Imagine the reaction of Jesus’ disciples when He decided to linger for two more days after Mary and Martha’s message arrived. The disciples probably felt better when He reassured them that Lazarus’s sickness would not end in death, but they thought death wasn’t part of the package. They had no idea their friend’s destiny would take him through death’s door and back again.

In God’s-eye view, Lazarus’s life was destined to become a prophetic preview of Jesus’ journey into the jaws of death and His miraculous return from the grave. In the disciples’ view, and in the viewpoint of the grieving Mary and Martha, Jesus’ reaction was beyond comprehension.

Will God let His friends get sick? Most of us understand that God doesn’t cause sickness or evil in any way,but Jesus plainly said He would get glory from Lazarus’s death. The answer is that God does not get glory from sickness, calamity, or death. He gets glory from our healing, deliverance, and resurrection from the dead through divine intervention. Our heavenly Father truly sees the beginning from the end.

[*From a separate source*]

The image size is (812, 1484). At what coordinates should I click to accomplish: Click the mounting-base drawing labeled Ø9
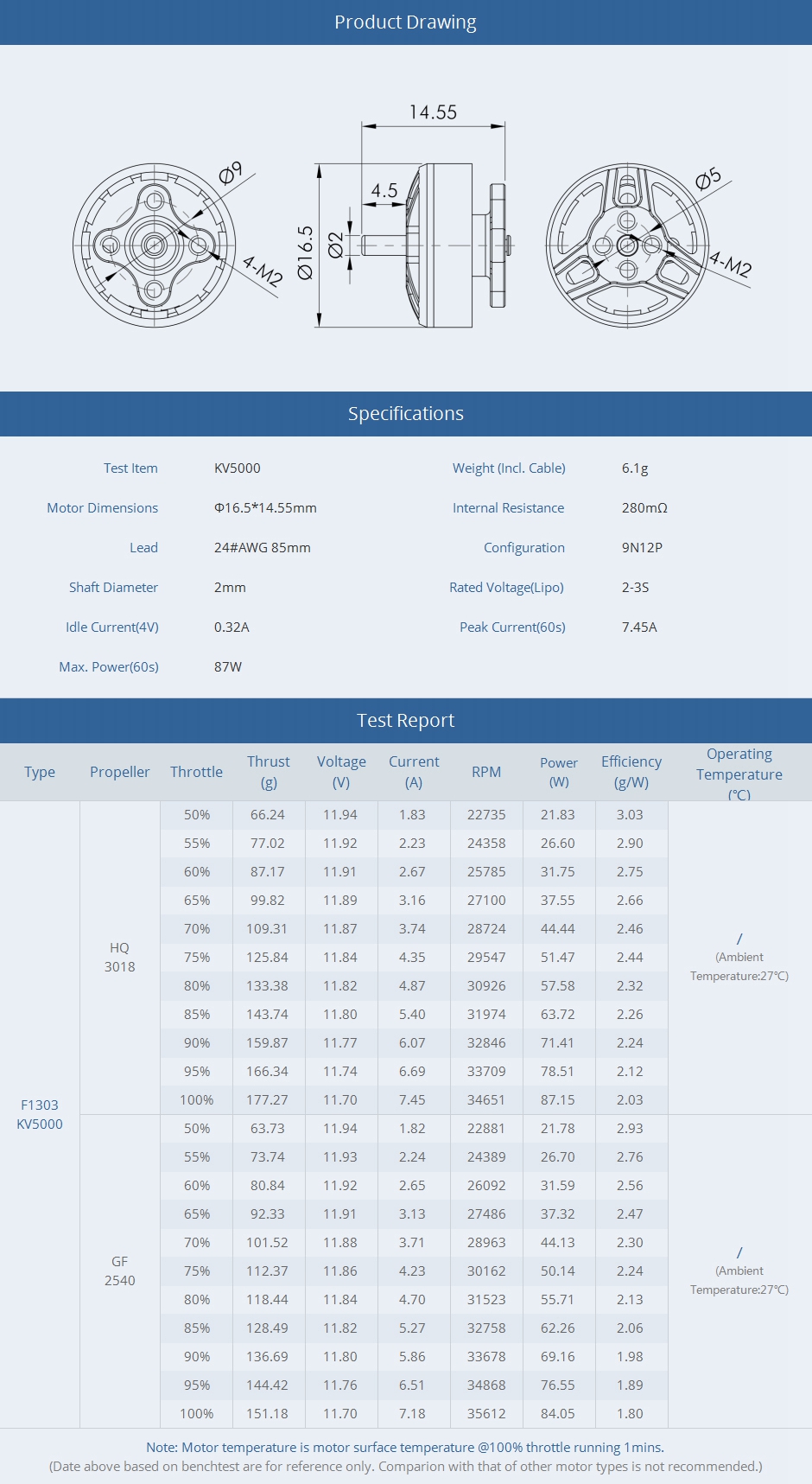coord(155,245)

FROM EARTH’S POINT OF VIEW, JESUS ARRIVED TOO LATE

In the earth-level viewpoint of every human witness, Jesus arrived in Bethany too late to help Lazarus—he had been dead three days. From eternity’s vantage point, it is impossible for God to be late. As I said in The God Catchers:

He is the perpetual present, the Eternal I Am. He is not limited to the past or the future; He lives in the constant state of being. Can I tell you what it means to me? In the realm where Jesus lives, in the realm of perpetual life, Lazarus wasn’t dead. .

In the constant state of the presence of God, your kids are already back at home with their knees tucked under your table. Your career has already been rearranged. It is in the waiting and worshiping process that He says, “Do you trust Me?”

God can never be late; He doesn’t even wear a wristwatch. He’ll reach into the past to pull your promises back into your present if necessary. He’ll resurrect something you thought was forever lost. (p. 87)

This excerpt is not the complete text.